GIVEN INSTRUCTION: Rewrite the stretch from the line containing "Identify the location of Accept." through the end of the material as a numbered list. Skip blank lines and leave out the pictures.

------

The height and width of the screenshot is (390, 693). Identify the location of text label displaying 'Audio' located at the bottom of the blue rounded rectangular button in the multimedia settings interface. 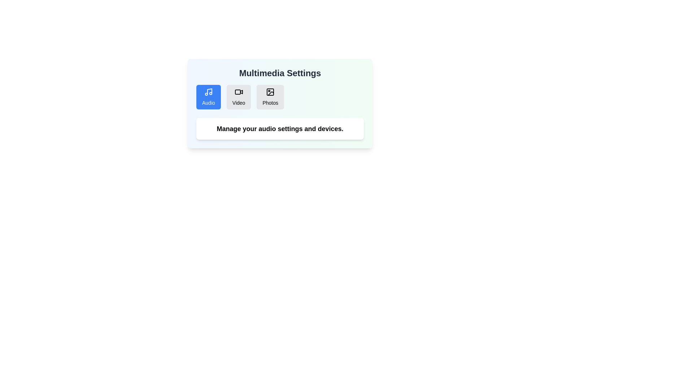
(208, 103).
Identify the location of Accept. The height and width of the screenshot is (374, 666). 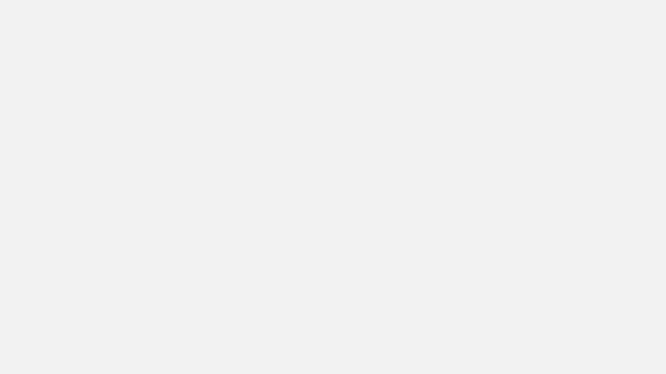
(521, 353).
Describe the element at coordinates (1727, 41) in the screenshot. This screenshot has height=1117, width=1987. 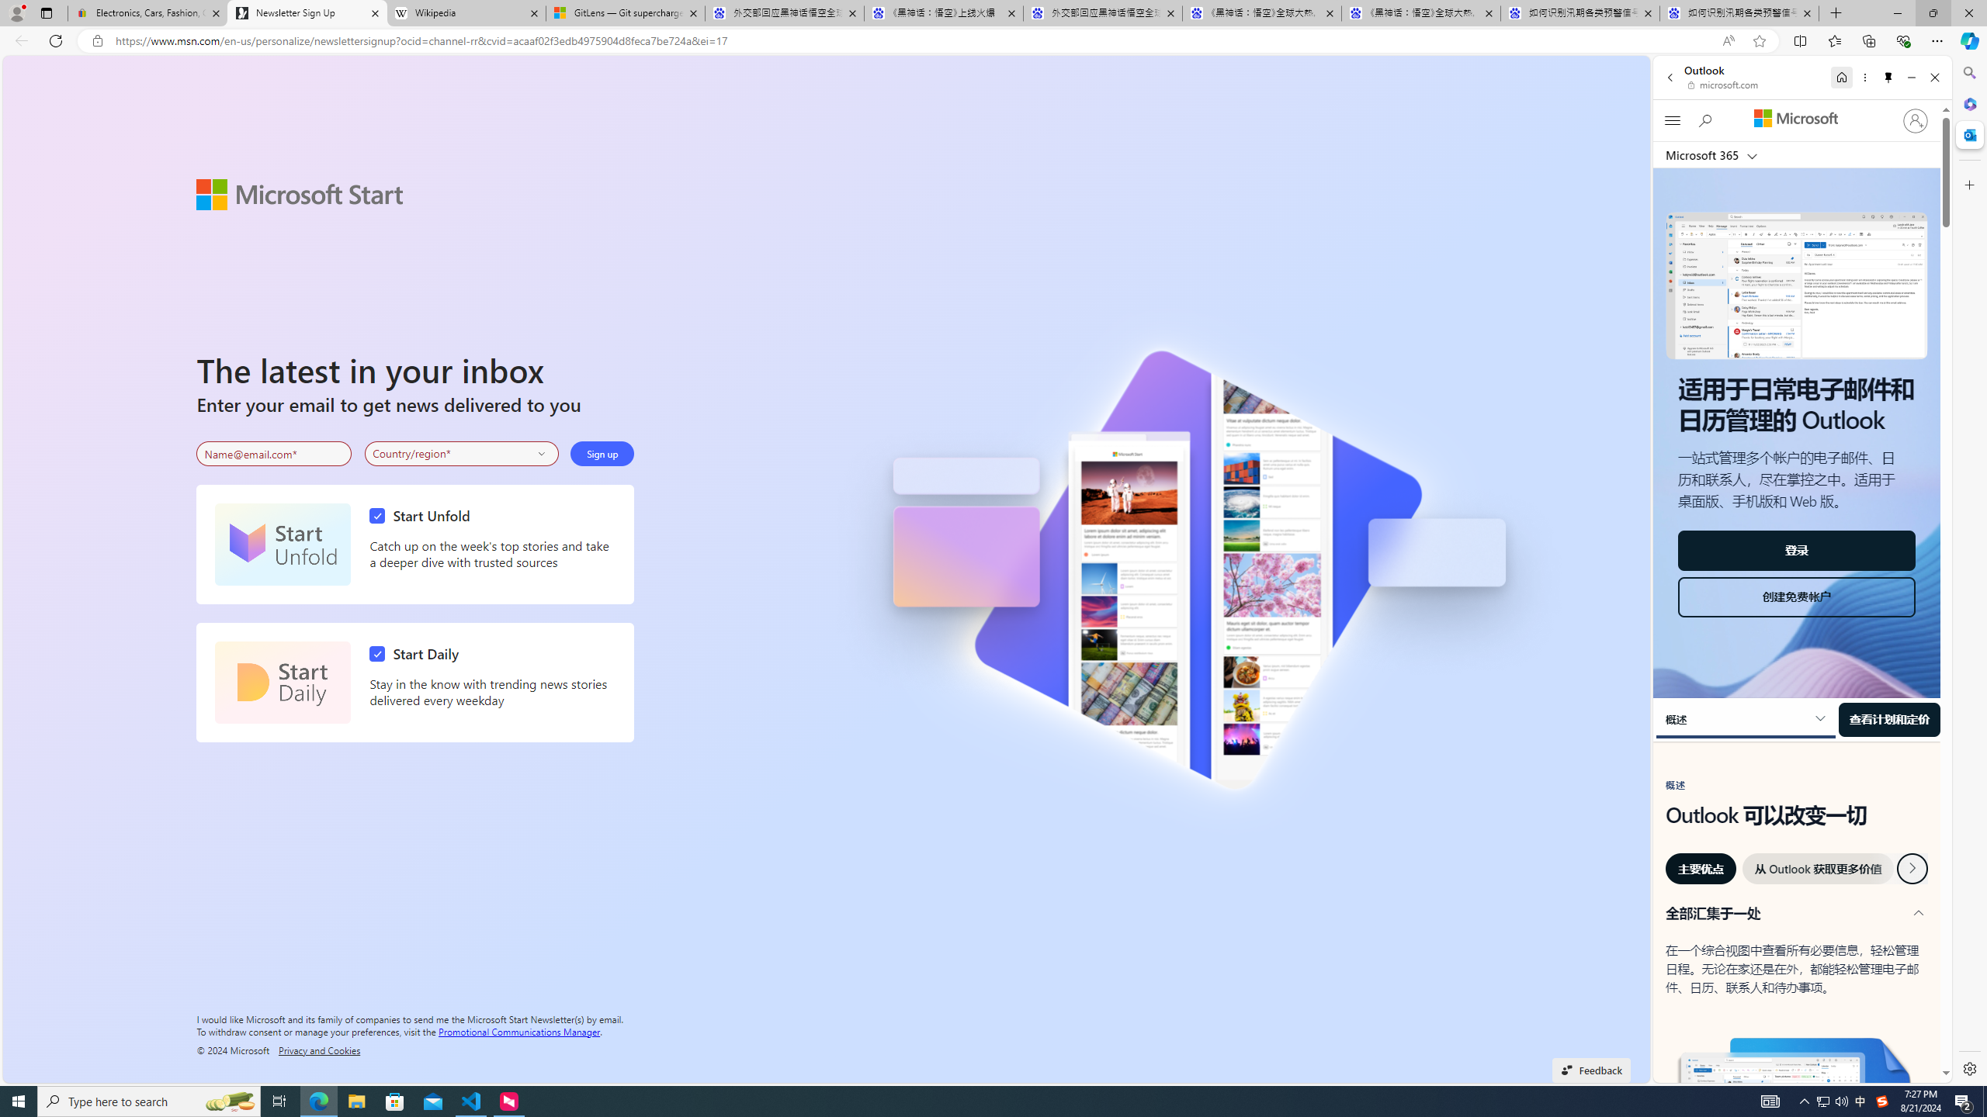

------

TASK SOLUTION:
1. Identify the location of Accept. The height and width of the screenshot is (374, 666). 
2. (521, 353).
3. Describe the element at coordinates (1727, 41) in the screenshot. This screenshot has height=1117, width=1987. 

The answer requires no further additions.